[Stored records]

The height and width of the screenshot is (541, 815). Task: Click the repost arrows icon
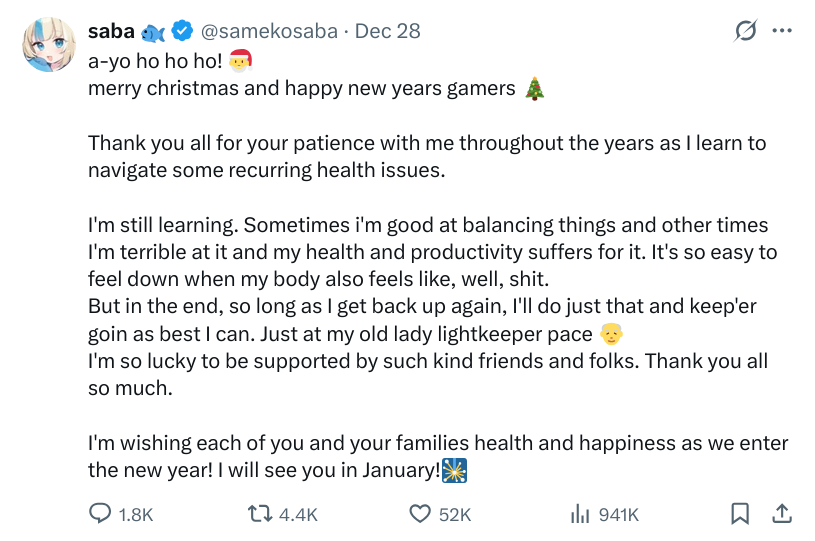click(x=260, y=514)
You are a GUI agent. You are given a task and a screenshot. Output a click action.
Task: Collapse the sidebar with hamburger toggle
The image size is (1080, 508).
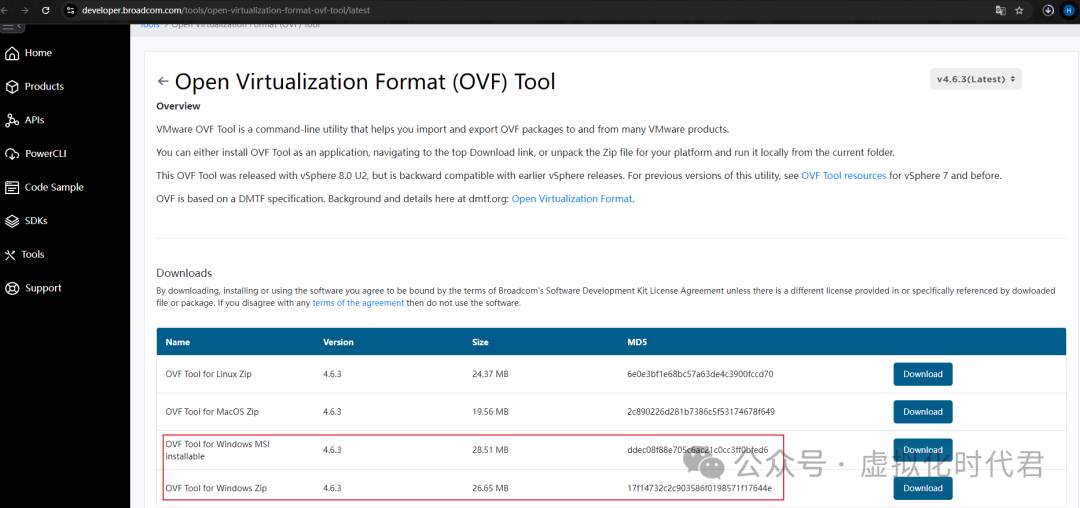11,26
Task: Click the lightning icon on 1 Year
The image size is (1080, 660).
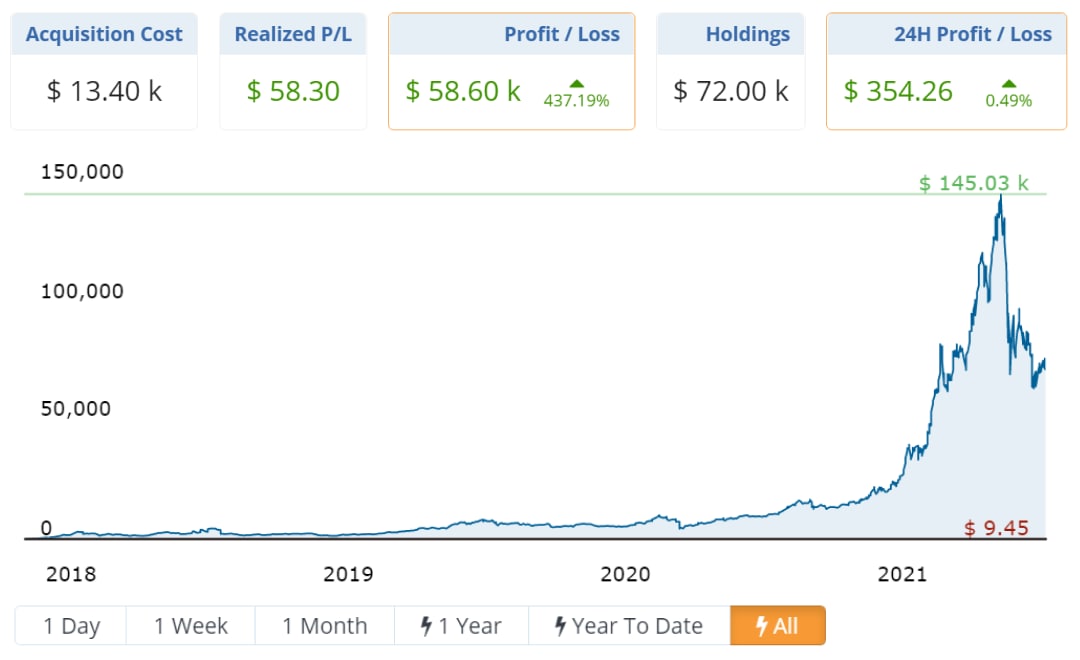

Activity
Each entry above should be copied exactly. The pictures should not.

Answer space
The height and width of the screenshot is (541, 815). Task: Click the repost arrows icon
click(x=260, y=514)
You are a GUI agent. You are given a task and a screenshot. Output a click action.
Task: Collapse the sidebar with hamburger toggle
The image size is (1080, 508).
11,26
Task: Click the lightning icon on 1 Year
The image size is (1080, 660).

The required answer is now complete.